I digress, suffice is to say the memory of a very sick and dangerous Rocky Raccoon hissing and trying to scratch my eyes out or kill me weighed heavy on my mind as I sized up the sick animal ahead. I was convinced now that directly in my path ahead it was a rabid rat looking for something to attack. The moment of truth was approaching.
Time to summon up some composure. I looked around quick and there were a number of people on the East side of 6th avenue strolling casually totally unaware I was about to be confronted by this sick menace. I reckon I could have just crossed the street and warn people of the dangerous vermin but I didn’t want to look like a wuss. I’m not a whiney suburban boy anymore, I’m living and working in the big city. I am a New Yorker now God dammit and we fear nothing! I took a deep breath and headed straight towards the viscous killer preparing to kick that little fucker all the way across the sidewalk . I was fully aware of the other people around milling about and I was certain most of them could see me. Not willing to have them think I am anything less a fearless New Yorker I forged ahead ready willing and able to defend myself from King Rabid Rat. The very second he was at my feet a slight wind picked up as I reached my right foot back ready to put the full weight of my Frye boot into this sick rodents body it lunged at me. With full force I unleashed a Bruce Lee style kick and made a direct hit. Unfortunately as I looked down to watch the rat fly across the pavement I realized I had just kicked the shit out of a plastic bag that was blowing in an updraft from the subway grate. Oh yea, I put everything I had into kicking that bag and it made an obscenely loud whoosh which I was certain had caught the ear eye and attention of everyone within a three or four block radius.
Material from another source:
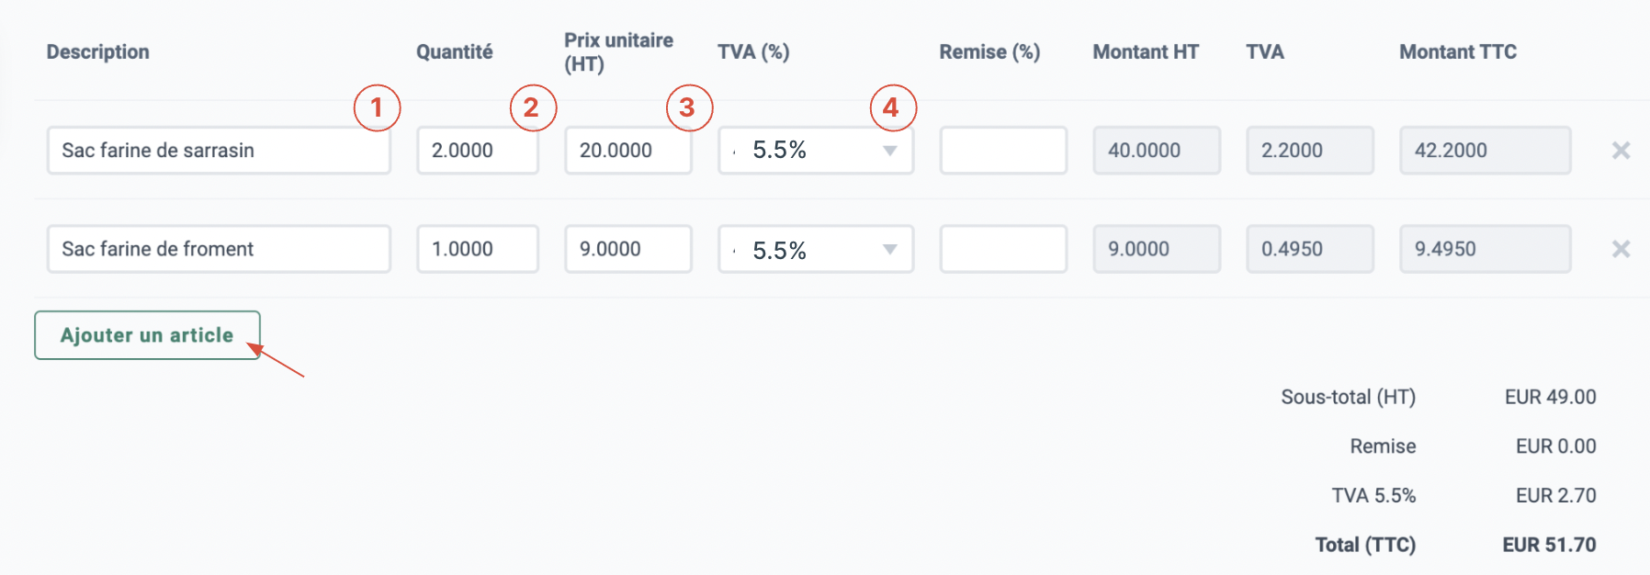
Task: Open TVA dropdown arrow for sarrasin row
Action: (889, 151)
Being a New Yorker now of course I had to save face. I had nearly lost my balance so I used that to my advantage and spun around, jumped up and did a two and a half spin, came down snapping my finger giving two arm twirls, did an about face move right into a strut/walk the rest of the way down the block repeating “We bad, we bad” like Richard Pryor and Gene Wilder.
I had done my best to save myself from a potentially embarrassing situation yet I heard some chuckles in the distance. When I think back I gotta admit it must have looked funny as Hell. Thing is, I’m not sure if they were laughing at the ridiculous attempt at a dance move from a stoned hippie, a stoned hippie freak on his way to Bellevue for a psychiatric assessment, or the fact that some stoned hippie just got busted for kicking the shit out of a defenseless plastic bag.